Y los persas, que tampoco son de amilanarse, sacaron los salvoconductos reales y amenazaron al posadero con acampar a los trescientos lanceros catafractos en la plaza del lugar aquél ?que, por cierto, se llamaba Belén de Judea? y darles suelta en las tabernas. Así que el posadero echó a unos traperos cretenses de una alcoba y alojó a los astrólogos. A los lanceros los mandaron a un prado al lado del río. Allí pastaba una vaca minúscula junto a unas gallinas que parecían, en comparación, monstruosamente grandes.

El posadero pidió los nombres a los sabios para el libro de registro, que Herodes era muy mirado con esas cosas.
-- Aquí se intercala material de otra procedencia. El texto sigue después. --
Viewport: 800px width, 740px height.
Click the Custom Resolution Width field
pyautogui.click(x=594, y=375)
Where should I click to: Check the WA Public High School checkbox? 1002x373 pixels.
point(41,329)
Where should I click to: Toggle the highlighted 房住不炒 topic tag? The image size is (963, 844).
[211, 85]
?Somos Larvandad, Gushnasaf y Hormisdas, astrólogos partos titulados, servidores de Fraates V, hijo de Fraates IV, gran rey de reyes, evergete,dikaios, epífano, filoeleno. Larvandad quiere decir "que es de la región de Lar", Gushnasaf significa "viril como un potro" y Hormisdas es un nombre que alaba a Hormoz, el ángel del primer día del mes.
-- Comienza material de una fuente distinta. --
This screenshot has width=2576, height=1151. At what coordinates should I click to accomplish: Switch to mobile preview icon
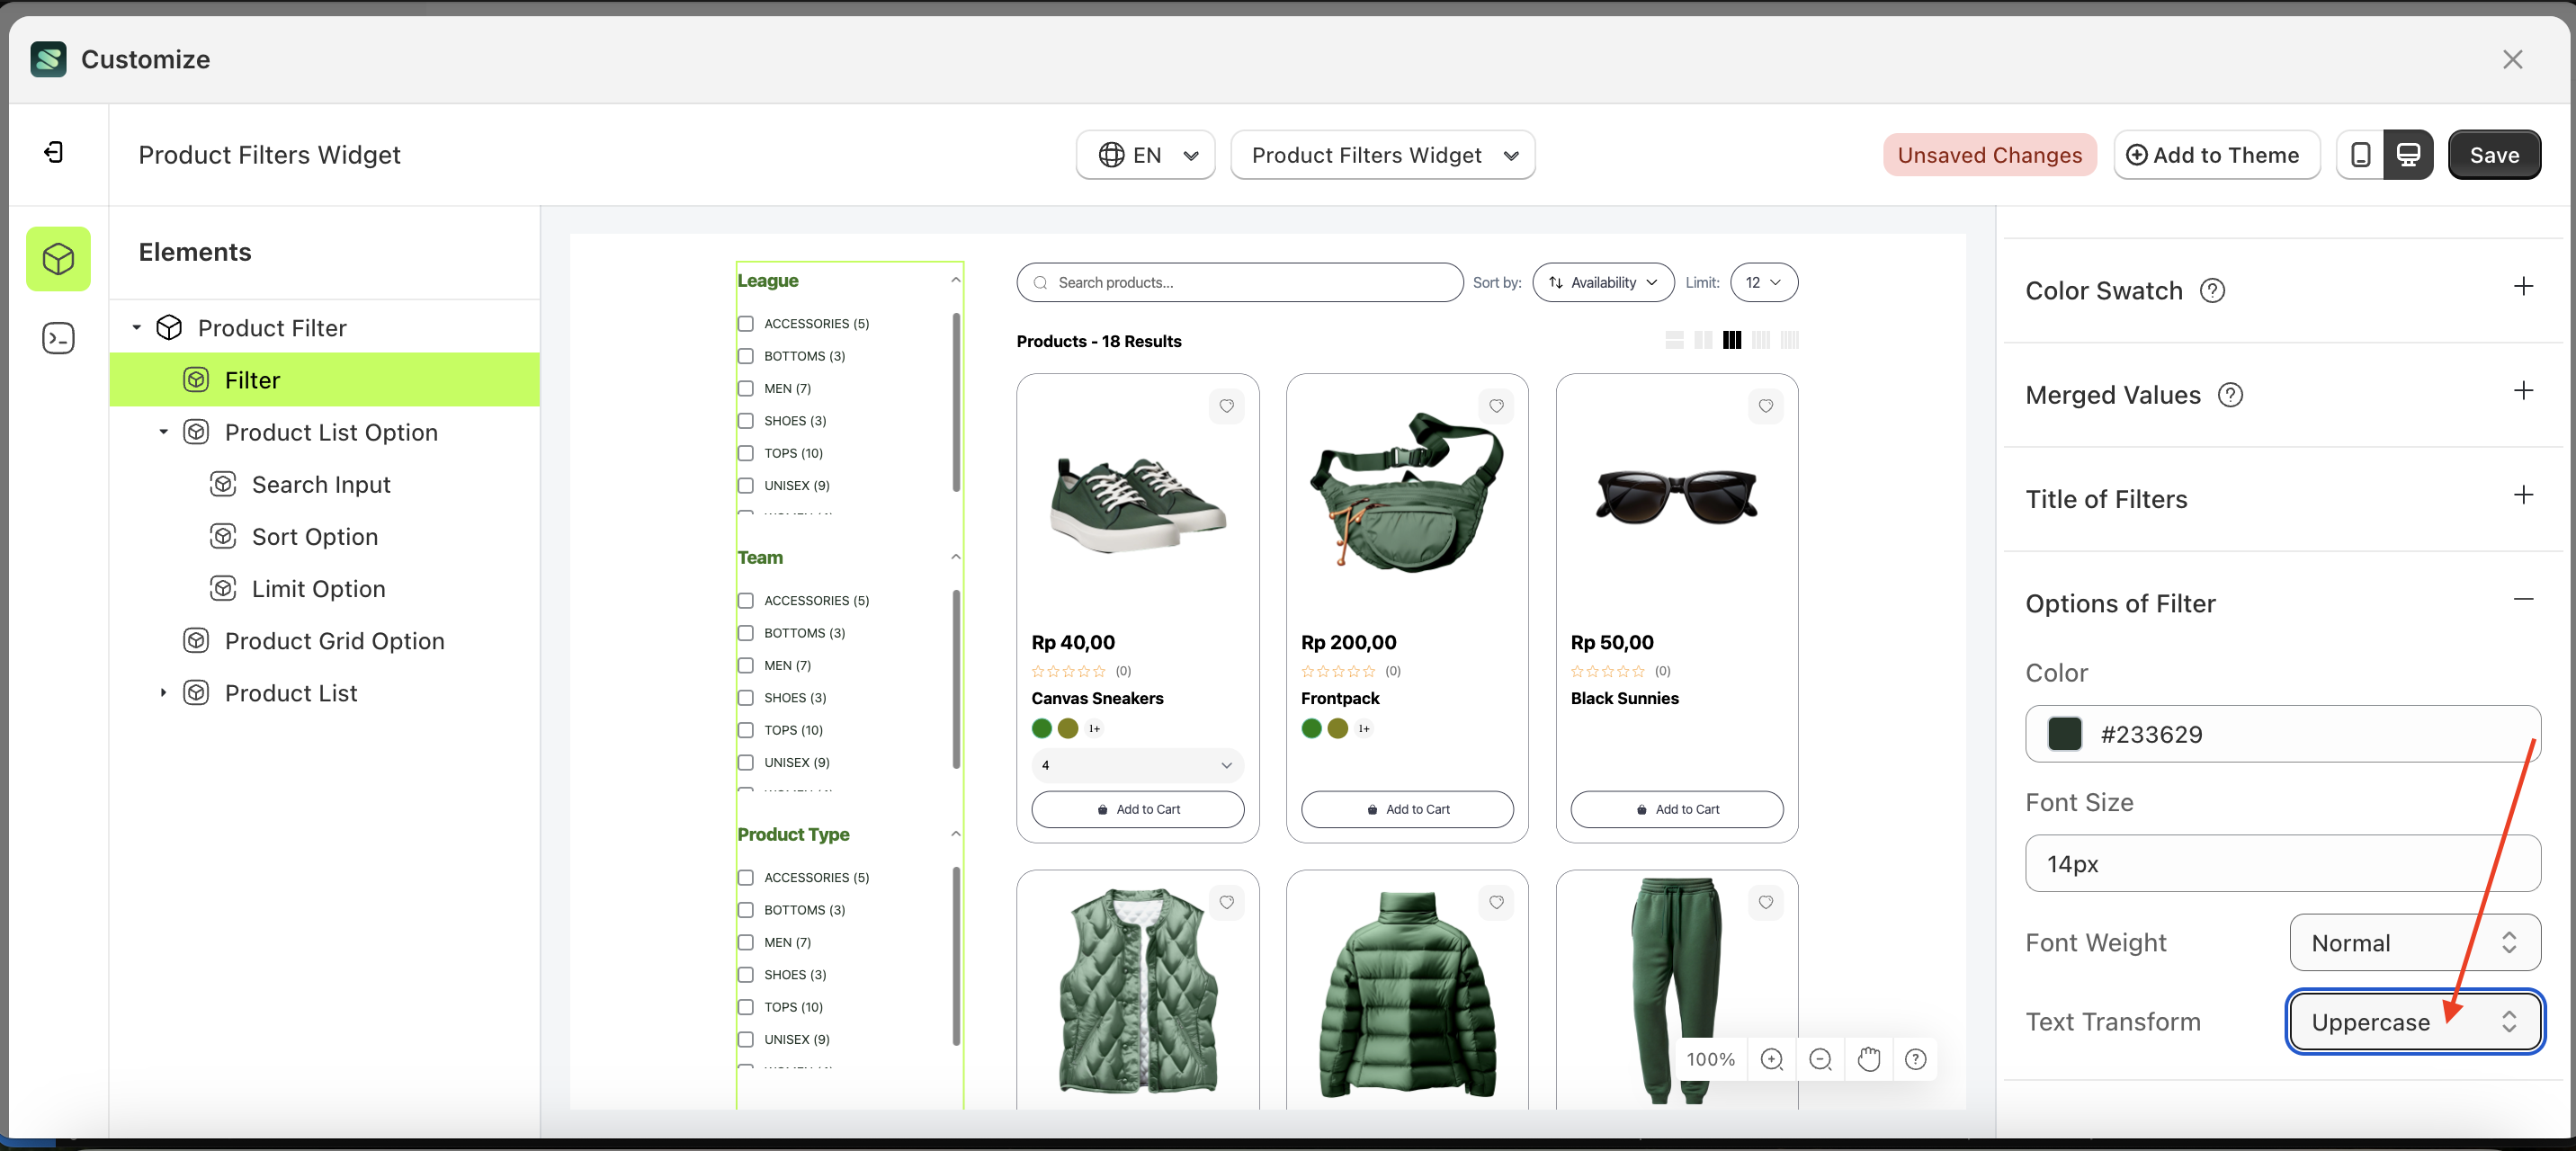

Y el posadero suspiró y apuntó malamente los tres nombres, sin más señas. Y se retiraron los sabios a dormir. Gushnasaf y Hormisdas se rindieron pronto al sueño, pero Larvandad, de los tres el más benévolo, no lo conciliaba. Decidió, para no dar más vueltas en el catre, ocupar la noche en la observación de aquel pueblo tan desproporcionado y activo. Acodado en la ventana vio llegar a una joven pareja en una mula. Llevaban los mantos cubiertos de nieve. Llamaron a las puertas de todas las posadas y en todas los rechazaron. Al final se metieron en el enorme establo. Como no tenía puertas, Larvandad pudo ver cómo se arrebujaban al calor de la acémila que traían y del buey que allí se guardaba. El sabio se adormiló y pasaron algunas horas. Lo despertó un llanto suave. La mujer acababa de dar a luz y sostenía a su hijo en brazos, envuelto en una manta de lana blanca. Había miedo y frío en las caras de los padres, pero sonreían como Larvandad no había visto sonreír a nadie.
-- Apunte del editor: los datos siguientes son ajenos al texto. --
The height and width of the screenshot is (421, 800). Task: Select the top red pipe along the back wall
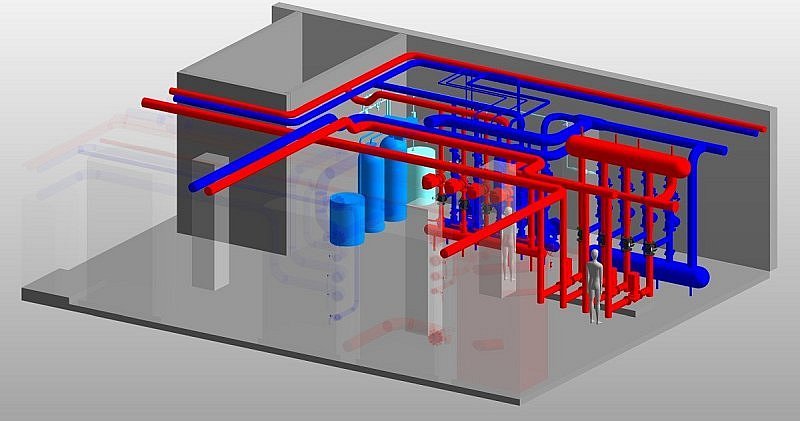pyautogui.click(x=600, y=90)
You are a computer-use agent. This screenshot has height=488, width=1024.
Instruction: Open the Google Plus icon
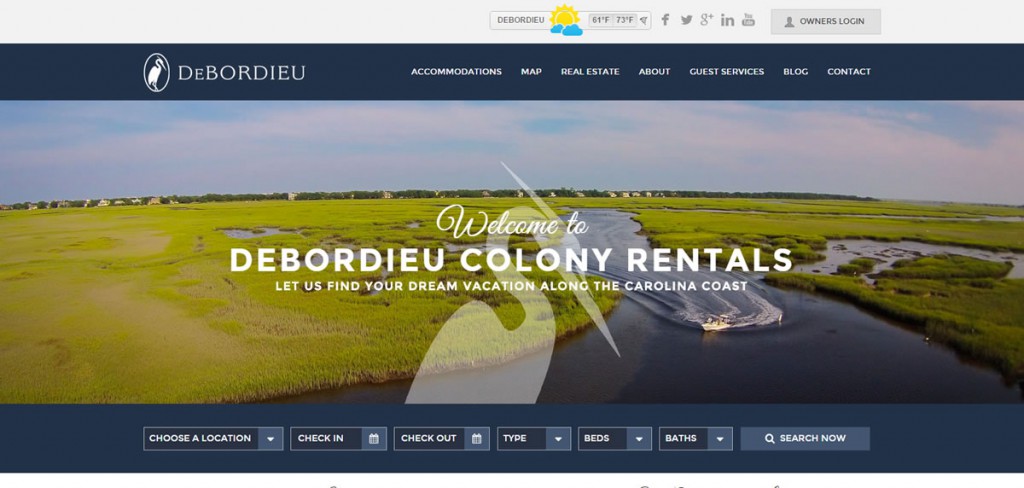pos(707,20)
El sabio no conocía la pobreza, así que salió de la taberna y se acercó al establo, curioso. Tampoco había visto a muchos recién nacidos, ni a muchas madres sonrientes, pues ni unos ni otros se admitían en el harén de su señor. Se quedó observando desde la oscuridad, sin entender la alegría de aquellos seres fatigados, hambrientos y mordidos por el frío. El padre preparó una cuna para el niño en un cajón de heno y, mientras tanto, Larvandad mandó a un sirviente a buscar a Gushnasaf y Hormisdas, que debían observar aquél fenómeno. Y los tres se extasiaron ante aquella escena misteriosa. Y aunque eran orgullosos y no se llevaban muy bien, los tres se emocionaron ante aquel cuadro, más verdadero que todos sus libros de ciencia y que todo el oro de su señor. Y mientras espantaban alguna lágrima con el dorso de los guantes de borrego armenio, llegó un funcionario de Herodes y pidió la familia una identificación y el pago de una tasa municipal. Era un perillán mezquino y altivo. Larvandad, irritado al ver estorbada aquella escena idílica, pidió a los mayordomos que le trajeran el cofre de oro y, por humillar al funcionario, lo entregó a la familia del establo. Los vecinos del lugar empezaron a congregarse y Hormisdas sumó al tributo una cajita de incienso, por mitigar un poco el fuerte olor de aquellos rústicos. Gushnasaf, que no quería ser menos, aportó un saquito de mirra. No tenía mucha utilidad allí, pero igual la podían revender a buen precio.

Y en el momento en que los tres sabios estaban arrodillados frente al niño y el funcionario se retiraba gacho hacia el castillo, la estrella vino a posarse sobre el portal y una voz profunda anunció que el niñito aquél era el rey de los judíos. Los astrólogos, preocupados por las posibles implicaciones políticas que se derivarían de aquello, se retiraron del lugar entre los aplausos de la concurrencia.

Cada uno de ellos se llevó una brizna de paja del cajón del niño y la guardó siempre. Y se sabe que renunciaron a la astrología y a Fraates IV, y que abrazaron la vida sencilla. Y que se casaron y tuvieron muchos hijos, sobre todo ?y haciendo honor a su nombre? el robusto Gushnasaf.